Single by Marianas Trench

from the album Ever After
- Released: July 19, 2011
- Recorded: 2011
- Genre: Pop; pop rock;
- Length: 3:28 (album version) 3:38 (radio edit)
- Label: 604
- Songwriter: Josh Ramsay
- Producer: Josh Ramsay

Marianas Trench singles chronology
| "Good to You" (2010) | "Haven't Had Enough" (2011) | "Fallout" (2011) |

Music video
- "Haven't Had Enough" on YouTube

= Haven't Had Enough =

"Haven't Had Enough" is a song recorded by Canadian pop punk band Marianas Trench for their third studio album, Ever After (2011). It was released July 19, 2011 as the album's lead single.

The song debuted at No. 9 on the Canadian Hot 100 for the week of August 6, 2011, the highest debut by Marianas Trench and the band's first top ten hit on the chart. It was also a radio hit, reaching a peak of 24 and 13, respectively, on the Nielsen Broadcast Data Systems Canada CHR and Hot AC surveys. The song was certified Platinum by Music Canada in December 2011 and was later certified 3× Platinum in March 2023.

==Background and composition==
In an interview with Alternative Addiction in March 2011, lead singer Josh Ramsay said they had begun recording songs for their third album with a planned release date for the fall and that a single had been completed, with an expected release for the summer. The single was announced to be "Haven't Had Enough". The band released a couple of teasers of the song via their YouTube channel prior to the release of the single.

"Haven't Had Enough" is primarily a pop song, with additional influences of pop rock guitars and 80's funk.
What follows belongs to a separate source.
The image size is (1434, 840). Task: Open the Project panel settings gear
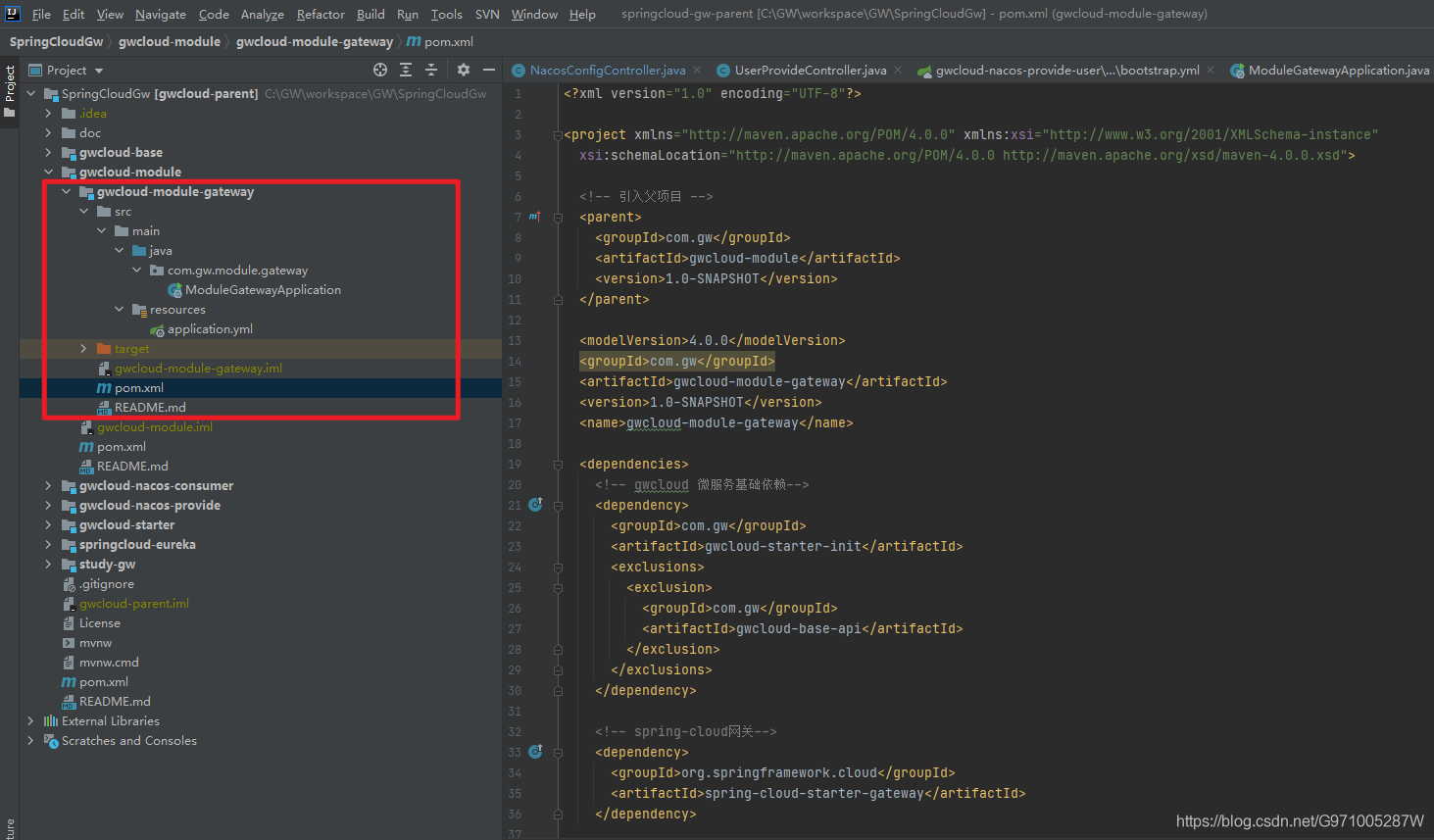462,70
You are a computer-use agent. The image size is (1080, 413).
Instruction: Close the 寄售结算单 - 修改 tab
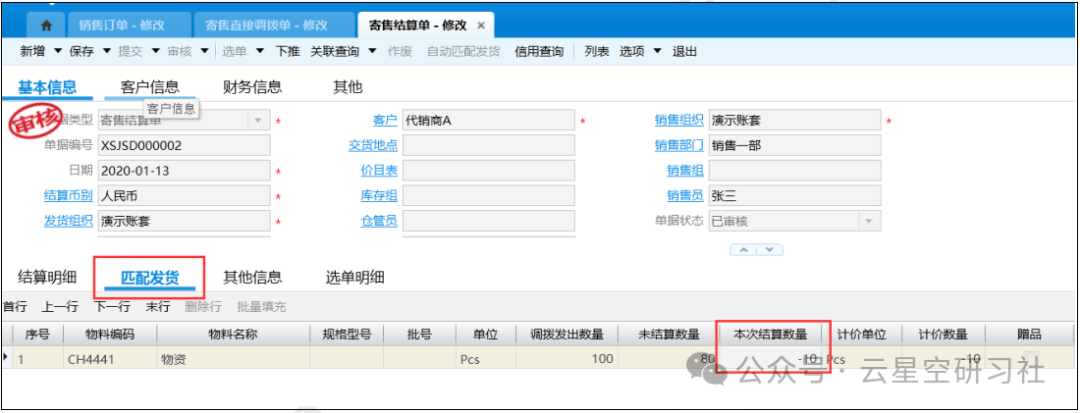coord(481,25)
It was written and produced solely by Marianas Trench lead singer Josh Ramsay. The Magazine called the song "somewhat different" from their previous material, but noted that it still has a distinctive "Marianas Trench feel".

The song earned the band, MTV Push Artist of the Week on January 30, 2012.

==Music video==
A music video for the song was filmed on July 20 in Burnaby, British Columbia. A teaser for the video was released on August 8, 2011. The music video premiered on MuchMusic on August 25, 2011, and was uploaded to the band's official Vevo channel the next day on August 26. Directed by Kyle Davison, it is the first chapter in a five-video storyline accompanying the album's backstory, and is followed by "Fallout". Speaking about the storyline in the video for "Haven't Had Enough", drummer Ian Casselman stated, "it had to do with us getting caught in a weird toy land and being controlled by this queen and we're sort of her puppets."
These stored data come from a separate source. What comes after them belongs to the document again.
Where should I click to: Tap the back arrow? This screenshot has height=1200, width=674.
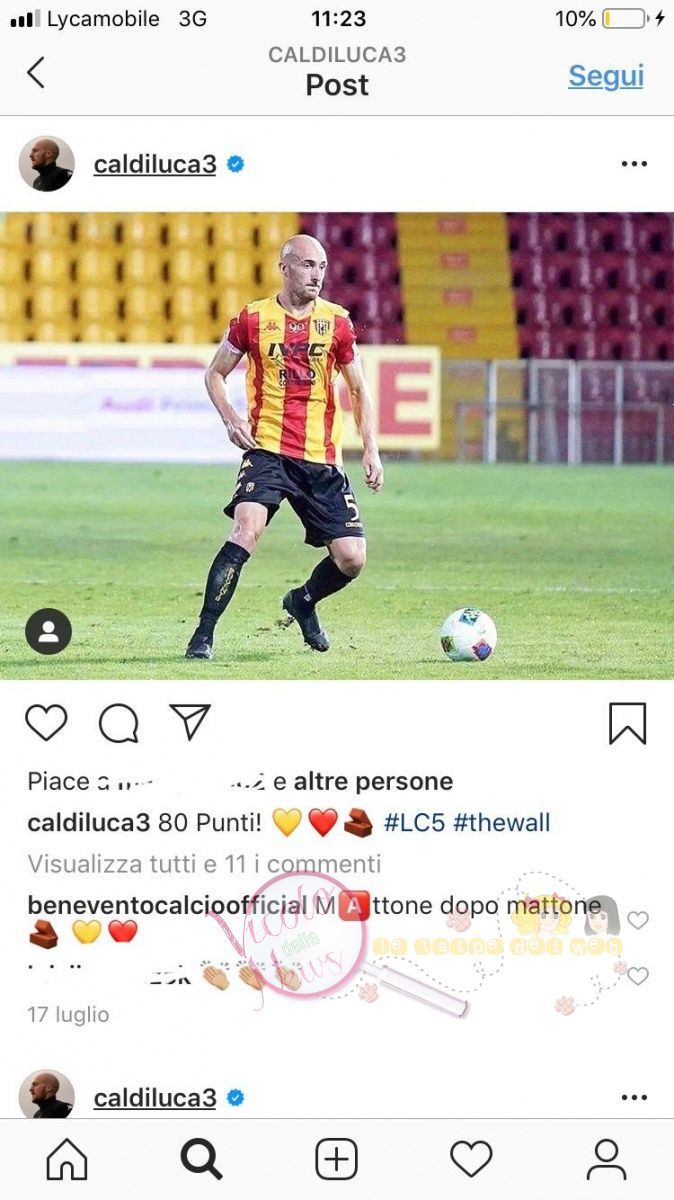[36, 73]
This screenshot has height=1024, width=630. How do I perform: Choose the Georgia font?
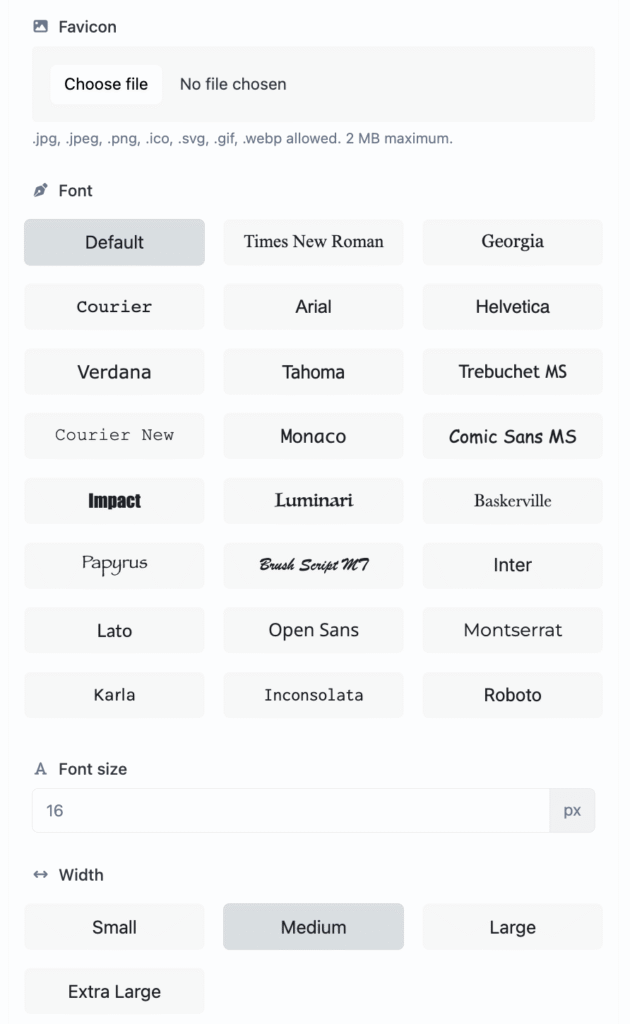click(x=512, y=242)
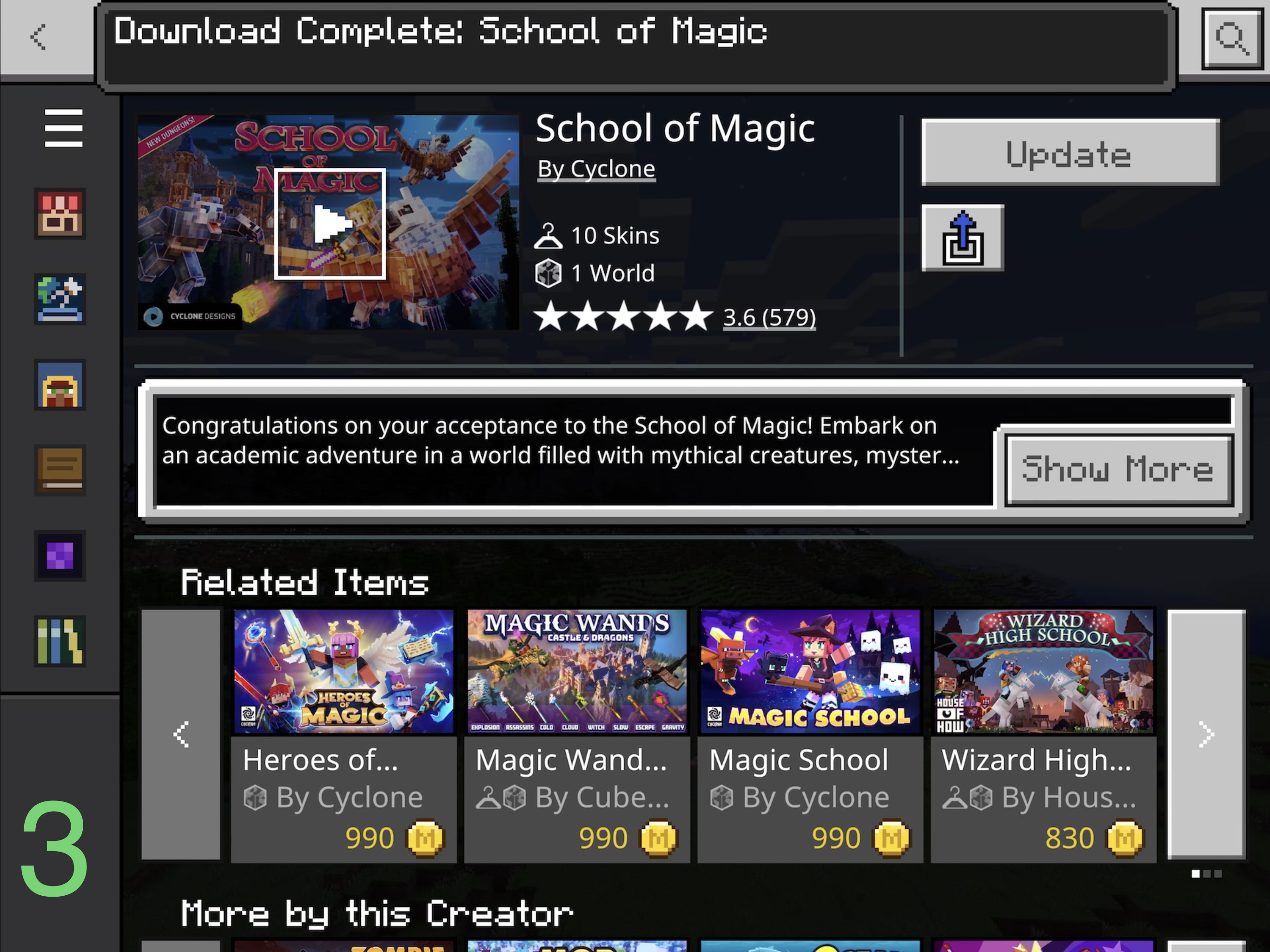
Task: Open the Magic Wands pack by Cube
Action: click(577, 735)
==Awards and nominations==

Awards and nominations for "Haven't Had Enough"
| Year | Award | Nomination | Result | Ref. |
| 2012 | Independent Music Awards | Video of the Year | Nominated |  |
| MuchMusic Video Awards | Pop Video of the Year | Won |  |
| Director of the Year | Nominated |
| 2015 | BDS Spin Certified Awards | 40,000 spins | Won |  |

===Accolades===

| Publication | Country | Accolade | Year | Rank | Ref(s) |
|---|---|---|---|---|---|
| Alternative Addiction | United States | Song of the Year | 2011 | 11 |  |

==Track listing==

CD single
| No. | Title | Length |
|---|---|---|
| 1. | "Haven't Had Enough" (radio edit) | 3:38 |
| 2. | "Haven't Had Enough" (album version) | 3:28 |

==Charts==

===Weekly charts===

Weekly chart performance for "Haven't Had Enough"
| Chart (2011) | Peak position |
|---|---|
| Canada (Canadian Hot 100) | 9 |
| Canada AC (Billboard) | 34 |
| Canada CHR/Top 40 (Billboard) | 24 |
| Canada Hot AC (Billboard) | 13 |

===Year-end chart===

Year-end chart performance for "Haven't Had Enough"
| Chart (2011) | Position |
|---|---|
| Canada (Canadian Hot 100) | 81 |

==Certifications==

Certifications and sales for "Haven't Had Enough"
| Region | Certification | Certified units/sales |
| Canada (Music Canada) | 3× Platinum | 240,000^{‡} |
^{‡} Sales+streaming figures based on certification alone.